The High Court has rebuked an expert witness who had ‘no persuasive answer to a number of key questions’, in an unsuccessful claim against a high-profile fashion stylist.
In Mark Simon Reynolds v Caroline Stanbury, the High Court found that the applicant’s expert witness – a forensic accountant, valuation and arbitration expert with 20 years of experience – ‘did not fare well in the witness box’.
‘His report did not stand up to close scrutiny and he had no persuasive answer to a number of key questions put to him in cross-examination,’ Insolvency and Companies Court Judge Barber said.
‘There were also points in his oral testimony at which he failed to comply with his overriding duty to assist the court. One of his responses in cross examination was so astonishing that he had to be reminded by the court that he was giving evidence under oath and that the court process was “not a game”. He twice apologised to the court for his answer after that intervention,’ she added.
The respondent, Caroline Stanbury, is a fashion stylist for high net worth individuals.

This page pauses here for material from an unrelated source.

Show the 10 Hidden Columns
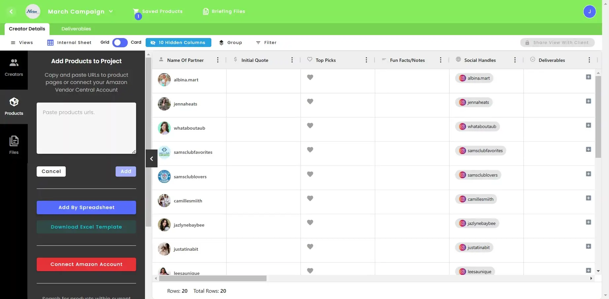609x299 pixels. [178, 42]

The case in question concerned an application brought under the Insolvency Act 1986 by the liquidator of CSB 123 Ltd, of which Stanbury was director.
The applicant claimed that Stanbury transferred the business’ assets for no consideration to connected parties when her business dealings ran into trouble. He argued this was in breach of her duties and an unlawful distribution of capital. Stanbury maintained that the application was misconceived and denied any wrongdoing.
At the heart of the applicant's case was that CSB 123 Ltd had a value of £1.4m. However, the court found the expert witness was an ‘unimpressive, results-driven piece of work’ and his attempts to defend it in oral testimony were ‘entirely unpersuasive’.
Barber J concluded that Stanbury had acted ‘reasonably, responsibly and with the greatest integrity’ as director of the company.
‘She assiduously sought and relied upon the advice and assistance of experienced lawyers and accountants at all material times. It is most regrettable that she and her family have been put through the stress of these proceedings.’